'''

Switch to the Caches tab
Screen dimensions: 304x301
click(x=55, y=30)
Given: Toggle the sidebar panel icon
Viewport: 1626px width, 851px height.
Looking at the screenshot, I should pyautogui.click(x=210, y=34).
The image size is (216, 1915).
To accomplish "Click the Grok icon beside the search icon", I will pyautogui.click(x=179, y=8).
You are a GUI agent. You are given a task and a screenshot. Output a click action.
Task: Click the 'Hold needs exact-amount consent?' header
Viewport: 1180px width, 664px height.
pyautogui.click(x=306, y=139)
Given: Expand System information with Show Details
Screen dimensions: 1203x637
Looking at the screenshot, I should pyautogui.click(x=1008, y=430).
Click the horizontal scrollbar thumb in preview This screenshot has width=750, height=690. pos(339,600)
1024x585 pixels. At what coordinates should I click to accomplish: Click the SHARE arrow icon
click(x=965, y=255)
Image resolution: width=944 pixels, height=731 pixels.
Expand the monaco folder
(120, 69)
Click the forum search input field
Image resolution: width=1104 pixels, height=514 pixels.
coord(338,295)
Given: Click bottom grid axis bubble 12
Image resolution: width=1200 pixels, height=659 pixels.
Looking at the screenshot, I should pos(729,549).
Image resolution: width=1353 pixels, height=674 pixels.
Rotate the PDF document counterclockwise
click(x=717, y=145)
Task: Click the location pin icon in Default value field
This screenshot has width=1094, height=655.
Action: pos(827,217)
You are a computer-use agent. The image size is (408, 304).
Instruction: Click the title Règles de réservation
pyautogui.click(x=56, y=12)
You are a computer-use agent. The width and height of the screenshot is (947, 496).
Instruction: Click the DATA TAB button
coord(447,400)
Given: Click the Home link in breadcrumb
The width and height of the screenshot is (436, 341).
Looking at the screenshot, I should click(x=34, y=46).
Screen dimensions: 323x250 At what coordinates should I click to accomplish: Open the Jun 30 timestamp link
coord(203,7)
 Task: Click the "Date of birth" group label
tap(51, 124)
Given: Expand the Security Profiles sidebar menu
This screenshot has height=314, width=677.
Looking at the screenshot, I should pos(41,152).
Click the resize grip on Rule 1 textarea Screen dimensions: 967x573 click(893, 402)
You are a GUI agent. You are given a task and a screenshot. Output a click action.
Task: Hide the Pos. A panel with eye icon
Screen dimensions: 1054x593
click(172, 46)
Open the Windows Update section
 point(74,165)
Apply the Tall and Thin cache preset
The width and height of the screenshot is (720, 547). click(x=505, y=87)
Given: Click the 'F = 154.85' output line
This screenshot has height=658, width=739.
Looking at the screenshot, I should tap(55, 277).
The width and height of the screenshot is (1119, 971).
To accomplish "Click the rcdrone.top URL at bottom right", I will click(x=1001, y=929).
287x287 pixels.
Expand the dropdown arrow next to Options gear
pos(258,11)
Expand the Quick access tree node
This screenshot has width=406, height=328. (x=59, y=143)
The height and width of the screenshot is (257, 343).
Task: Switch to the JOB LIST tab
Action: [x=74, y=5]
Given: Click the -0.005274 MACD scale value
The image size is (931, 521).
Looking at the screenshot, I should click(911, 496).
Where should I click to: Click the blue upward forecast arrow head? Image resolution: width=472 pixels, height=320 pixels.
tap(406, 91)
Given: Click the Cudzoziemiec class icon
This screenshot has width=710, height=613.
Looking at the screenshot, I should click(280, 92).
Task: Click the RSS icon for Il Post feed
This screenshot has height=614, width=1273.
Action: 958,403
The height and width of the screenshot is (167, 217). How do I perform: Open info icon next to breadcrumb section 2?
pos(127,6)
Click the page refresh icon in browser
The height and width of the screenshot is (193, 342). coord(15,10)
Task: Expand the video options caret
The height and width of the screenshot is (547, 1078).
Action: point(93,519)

'''

— WHAT TO WORK ON —
The goal is a faithful transcription of every entry above.

— EXERCISE OUTPUT —
Switch to the Caches tab
Screen dimensions: 304x301
click(x=55, y=30)
Given: Toggle the sidebar panel icon
Viewport: 1626px width, 851px height.
Looking at the screenshot, I should pyautogui.click(x=210, y=34).
The image size is (216, 1915).
To accomplish "Click the Grok icon beside the search icon", I will pyautogui.click(x=179, y=8).
You are a GUI agent. You are given a task and a screenshot. Output a click action.
Task: Click the 'Hold needs exact-amount consent?' header
Viewport: 1180px width, 664px height.
pyautogui.click(x=306, y=139)
Given: Expand System information with Show Details
Screen dimensions: 1203x637
Looking at the screenshot, I should pyautogui.click(x=1008, y=430).
Click the horizontal scrollbar thumb in preview This screenshot has width=750, height=690. pos(339,600)
1024x585 pixels. At what coordinates should I click to accomplish: Click the SHARE arrow icon
click(x=965, y=255)
Image resolution: width=944 pixels, height=731 pixels.
Expand the monaco folder
(120, 69)
Click the forum search input field
Image resolution: width=1104 pixels, height=514 pixels.
coord(338,295)
Given: Click bottom grid axis bubble 12
Image resolution: width=1200 pixels, height=659 pixels.
Looking at the screenshot, I should pos(729,549).
Image resolution: width=1353 pixels, height=674 pixels.
Rotate the PDF document counterclockwise
click(x=717, y=145)
Task: Click the location pin icon in Default value field
This screenshot has width=1094, height=655.
Action: pos(827,217)
You are a computer-use agent. The image size is (408, 304).
Instruction: Click the title Règles de réservation
pyautogui.click(x=56, y=12)
You are a computer-use agent. The width and height of the screenshot is (947, 496).
Instruction: Click the DATA TAB button
coord(447,400)
Given: Click the Home link in breadcrumb
The width and height of the screenshot is (436, 341).
Looking at the screenshot, I should click(x=34, y=46).
Screen dimensions: 323x250 At what coordinates should I click to accomplish: Open the Jun 30 timestamp link
coord(203,7)
 Task: Click the "Date of birth" group label
tap(51, 124)
Given: Expand the Security Profiles sidebar menu
This screenshot has height=314, width=677.
Looking at the screenshot, I should pos(41,152).
Click the resize grip on Rule 1 textarea Screen dimensions: 967x573 click(893, 402)
You are a GUI agent. You are given a task and a screenshot. Output a click action.
Task: Hide the Pos. A panel with eye icon
Screen dimensions: 1054x593
click(172, 46)
Open the Windows Update section
 point(74,165)
Apply the Tall and Thin cache preset
The width and height of the screenshot is (720, 547). click(x=505, y=87)
Given: Click the 'F = 154.85' output line
This screenshot has height=658, width=739.
Looking at the screenshot, I should tap(55, 277).
The width and height of the screenshot is (1119, 971).
To accomplish "Click the rcdrone.top URL at bottom right", I will click(x=1001, y=929).
287x287 pixels.
Expand the dropdown arrow next to Options gear
pos(258,11)
Expand the Quick access tree node
This screenshot has width=406, height=328. (x=59, y=143)
The height and width of the screenshot is (257, 343).
Task: Switch to the JOB LIST tab
Action: [x=74, y=5]
Given: Click the -0.005274 MACD scale value
The image size is (931, 521).
Looking at the screenshot, I should click(911, 496).
Where should I click to: Click the blue upward forecast arrow head? Image resolution: width=472 pixels, height=320 pixels.
tap(406, 91)
Given: Click the Cudzoziemiec class icon
This screenshot has width=710, height=613.
Looking at the screenshot, I should click(280, 92).
Task: Click the RSS icon for Il Post feed
This screenshot has height=614, width=1273.
Action: 958,403
The height and width of the screenshot is (167, 217). How do I perform: Open info icon next to breadcrumb section 2?
pos(127,6)
Click the page refresh icon in browser
The height and width of the screenshot is (193, 342). coord(15,10)
Task: Expand the video options caret
The height and width of the screenshot is (547, 1078).
Action: point(93,519)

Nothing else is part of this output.